This is Part 2 of Sales Compensation ROI. Please read Part I here.
Sales compensation can motivate the sales force in the right direction and bring revenue to the company. But it can be expensive. Sometimes, the best justification for a big budget sales comp plan is the promise of a nice ROI.
It’s not always inevitable, though. In our work with companies, several challenges surface again and again:
1. What return should we expect from the sales compensation investment, and how should we look at that return? Is it a flat dollar return, or a flat dollar amount that we pay?
2. What strategic changes are driving our investment? This is a challenge for companies that have had some changes in the organization and are pursuing new strategies that require them to make additional investments.
3. What are the right metrics to use for ROI?

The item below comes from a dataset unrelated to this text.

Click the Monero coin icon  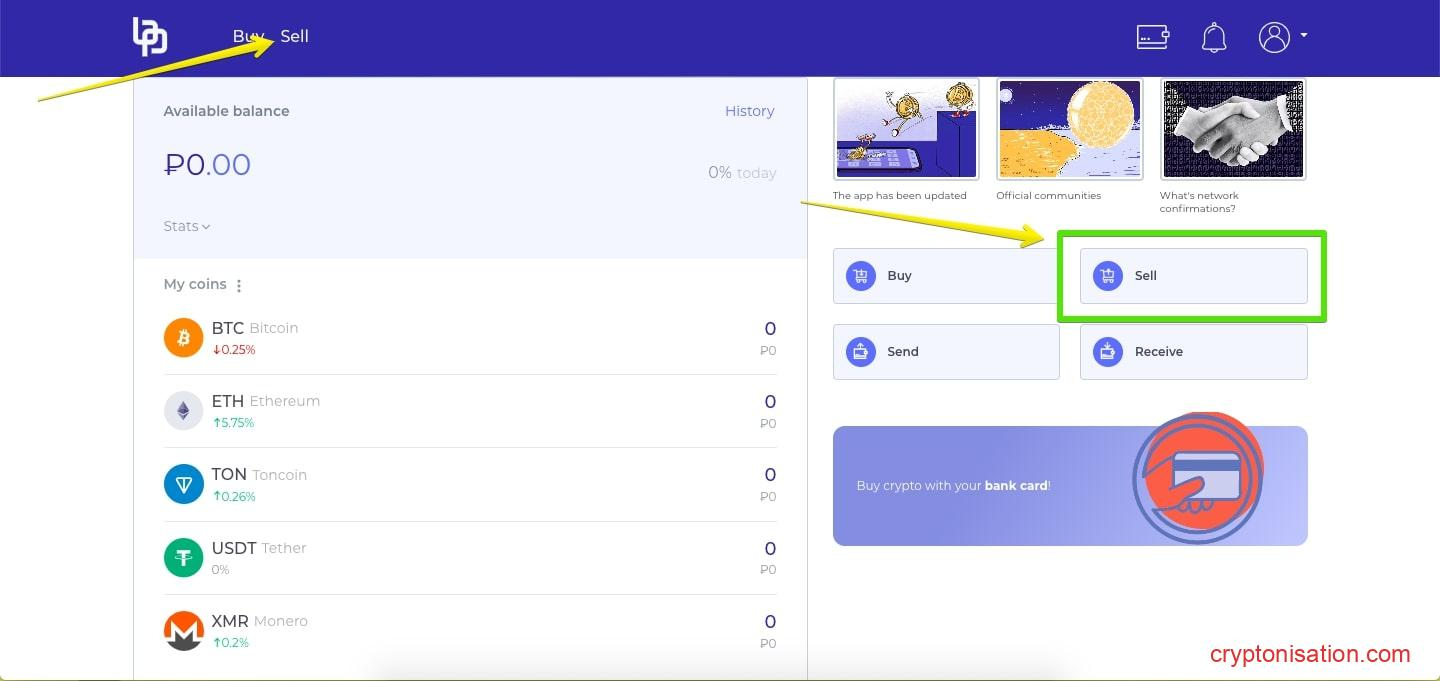tap(183, 631)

4. How long should we wait to actually see an ROI? How you measure ROI on a job that’s producing zero revenue if it’s a multi-year sales process, but we know they’re doing the right thing? How do we justify that from a financial perspective?
5. How do we get everybody to speak the same language? This is one of the trickier questions. It’s a multi-functional problem, involving sales, HR, sales operations, and finance working together for a return on the sales compensation plan.
If you have questions or require assistance in addressing these topics or other sales effectiveness challenges in your organization, please contact us at SalesGlobe, or email Mark Donnolo at firstname.lastname@example.org.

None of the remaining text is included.